Elisabeth II by Martin Thum

Elisabeth II by Martin Thum

Autor:Martin Thum
Die sprache: deu
Format: epub
Herausgeber: BoD E-Short


4

Theo Kümmel saß auf seinem Stuhl und kämpfte gegen die Verzweiflung. Der Schweiß wuchs ihm in dicken Perlen auf der Stirn. Er klammerte sich an dem Gestänge seines Sitzmöbels fest. Drückende Übelkeit kroch durch seine Eingeweide.

Immer die Ruhe, Theo.

Kümmel vergaß zu atmen. Nervös blickte er um sich. Die Tür war zu. Niemand außer ihm hielt sich in diesem Raum auf. Ein Schweißtropfen löste sich vom Speck seines Kinns und fiel auf das rechte Hosenbein, um sofort in den warmen Fasern des Stoffs zu versinken.

Immer ruhig bleiben. Du bist auf dem richtigen Weg.

Kümmel zog die Stirn in Falten, dann sprang er auf und blickte wie wild um sich.

»Wer ist da?«

Setz dich, wir müssen reden.

Kümmel zitterte am ganzen Leib, was nicht so recht zu seiner dicklichen Statur und den vielen Schweißperlen passte. Zögernd nahm er wieder Platz.

Vergiss die Idioten vor der Tür, vergiss sie alle und beruhige dich. Du bist auf dem richtigen Weg.

»Wer ‑ wer bist du, und wo ...«

Du brauchst einen Partner, einen der dich verstehen kann, jemanden, der dieselben Interessen hat, dieselben Ziele, jemanden, mit dem du harmonierst und Wunderbares zu leisten vermagst.

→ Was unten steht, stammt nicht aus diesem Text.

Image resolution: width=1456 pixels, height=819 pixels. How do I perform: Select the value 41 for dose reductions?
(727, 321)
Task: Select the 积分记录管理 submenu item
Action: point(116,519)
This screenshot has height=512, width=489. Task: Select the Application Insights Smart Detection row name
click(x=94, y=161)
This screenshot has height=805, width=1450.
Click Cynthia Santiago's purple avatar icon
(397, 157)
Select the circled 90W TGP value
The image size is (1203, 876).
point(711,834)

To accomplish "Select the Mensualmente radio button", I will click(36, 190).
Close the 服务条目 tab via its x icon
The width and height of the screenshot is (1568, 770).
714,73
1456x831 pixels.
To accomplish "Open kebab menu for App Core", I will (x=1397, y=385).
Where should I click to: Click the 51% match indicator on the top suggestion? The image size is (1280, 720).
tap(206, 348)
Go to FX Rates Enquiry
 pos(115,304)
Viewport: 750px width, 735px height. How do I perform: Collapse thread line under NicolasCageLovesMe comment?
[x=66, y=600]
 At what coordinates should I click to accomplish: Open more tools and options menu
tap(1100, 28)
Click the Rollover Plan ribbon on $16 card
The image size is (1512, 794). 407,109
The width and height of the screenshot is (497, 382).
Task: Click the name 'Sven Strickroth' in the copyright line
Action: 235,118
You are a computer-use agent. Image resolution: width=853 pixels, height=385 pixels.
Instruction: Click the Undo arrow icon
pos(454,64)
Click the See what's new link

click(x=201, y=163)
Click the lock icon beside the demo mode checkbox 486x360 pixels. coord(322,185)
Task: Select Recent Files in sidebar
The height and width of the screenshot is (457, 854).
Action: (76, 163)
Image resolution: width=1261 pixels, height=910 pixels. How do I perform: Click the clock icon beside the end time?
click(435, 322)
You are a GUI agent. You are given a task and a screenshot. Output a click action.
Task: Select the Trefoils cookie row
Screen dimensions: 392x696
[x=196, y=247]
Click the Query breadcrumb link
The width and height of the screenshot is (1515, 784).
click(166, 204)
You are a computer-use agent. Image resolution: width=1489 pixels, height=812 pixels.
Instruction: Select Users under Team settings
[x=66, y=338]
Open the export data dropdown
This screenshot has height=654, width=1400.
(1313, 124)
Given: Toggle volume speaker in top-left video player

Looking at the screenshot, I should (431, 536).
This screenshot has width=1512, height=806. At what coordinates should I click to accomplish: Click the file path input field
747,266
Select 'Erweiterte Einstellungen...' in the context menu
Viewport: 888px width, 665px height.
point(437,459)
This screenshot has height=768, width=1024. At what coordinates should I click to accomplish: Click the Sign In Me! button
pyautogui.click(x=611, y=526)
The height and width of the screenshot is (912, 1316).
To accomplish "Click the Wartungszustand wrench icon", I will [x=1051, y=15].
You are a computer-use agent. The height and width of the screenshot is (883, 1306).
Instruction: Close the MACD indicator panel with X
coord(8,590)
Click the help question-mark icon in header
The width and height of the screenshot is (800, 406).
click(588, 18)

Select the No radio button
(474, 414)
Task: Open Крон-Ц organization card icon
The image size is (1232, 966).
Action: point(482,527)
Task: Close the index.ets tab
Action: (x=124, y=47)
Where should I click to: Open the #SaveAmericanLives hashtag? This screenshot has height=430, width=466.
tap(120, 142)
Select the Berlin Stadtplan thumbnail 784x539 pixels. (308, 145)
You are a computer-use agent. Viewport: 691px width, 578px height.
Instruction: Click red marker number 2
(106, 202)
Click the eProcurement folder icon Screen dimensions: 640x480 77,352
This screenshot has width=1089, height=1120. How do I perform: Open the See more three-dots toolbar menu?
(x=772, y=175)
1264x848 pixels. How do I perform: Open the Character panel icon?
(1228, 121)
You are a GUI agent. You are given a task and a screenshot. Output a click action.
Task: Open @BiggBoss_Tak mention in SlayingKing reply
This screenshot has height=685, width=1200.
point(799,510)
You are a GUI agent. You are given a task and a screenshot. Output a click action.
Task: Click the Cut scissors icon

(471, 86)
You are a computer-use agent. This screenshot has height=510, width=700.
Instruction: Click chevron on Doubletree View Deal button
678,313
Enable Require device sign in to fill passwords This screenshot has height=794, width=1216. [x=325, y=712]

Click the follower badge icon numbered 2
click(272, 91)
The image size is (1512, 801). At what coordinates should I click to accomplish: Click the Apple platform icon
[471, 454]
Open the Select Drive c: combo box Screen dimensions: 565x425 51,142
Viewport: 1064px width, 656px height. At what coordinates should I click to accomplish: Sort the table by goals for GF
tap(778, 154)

»Ja. Das stimmt wohl,« sagte Kümmel. »Das wäre traumhaft. Aber ich finde niemanden. Niemand hier denkt wie ich. Ich kann mit niemandem reden über meine Wurst. Und wie ich sie mache. Wie ich das Ergebnis verehre, wenn es so geworden ist, wie es sein muss, und wie ich schlechte Wurst hasse. Essen tut meine Wurst jeder gern, und verkaufen natürlich auch, aber wie ich sie mache, das interessiert einfach keinen. Die Kollegen nicht, Spürli nicht, auch Elisabeth hatte nie Verständnis ...«

Doch. Ich verstehe dich.

Die Stimme schien so nah, so vertrauenswürdig. Kümmel merkte, wie die Angst nachließ.

»Wer bist du?« fragte er. »Ich sehe niemanden hier.«

Ich stehe vor dir.

Kümmel stand vorsichtig auf. Mit ausgestreckten Armen ging er langsam einige Schritte nach vorne, so als wäre er blind. Jetzt stand er direkt vor seiner Wurstmaschine.

»Ich sehe niemanden.«

Doch. Ich bin es.

Kümmel machte ein ungläubiges Gesicht.

»Elisabeth? Meine Maschine?«

Ja.

Kümmel musste lächeln. Warum war er nicht gleich darauf gekommen? Seine Elisabeth! Natürlich! Sie war die einzige, die ihn verstand. Seine Partnerin. Und sie konnte sprechen, nicht nur allerfeinste Wurst machen, sondern sogar sprechen! Kümmels Muskeln lockerten sich.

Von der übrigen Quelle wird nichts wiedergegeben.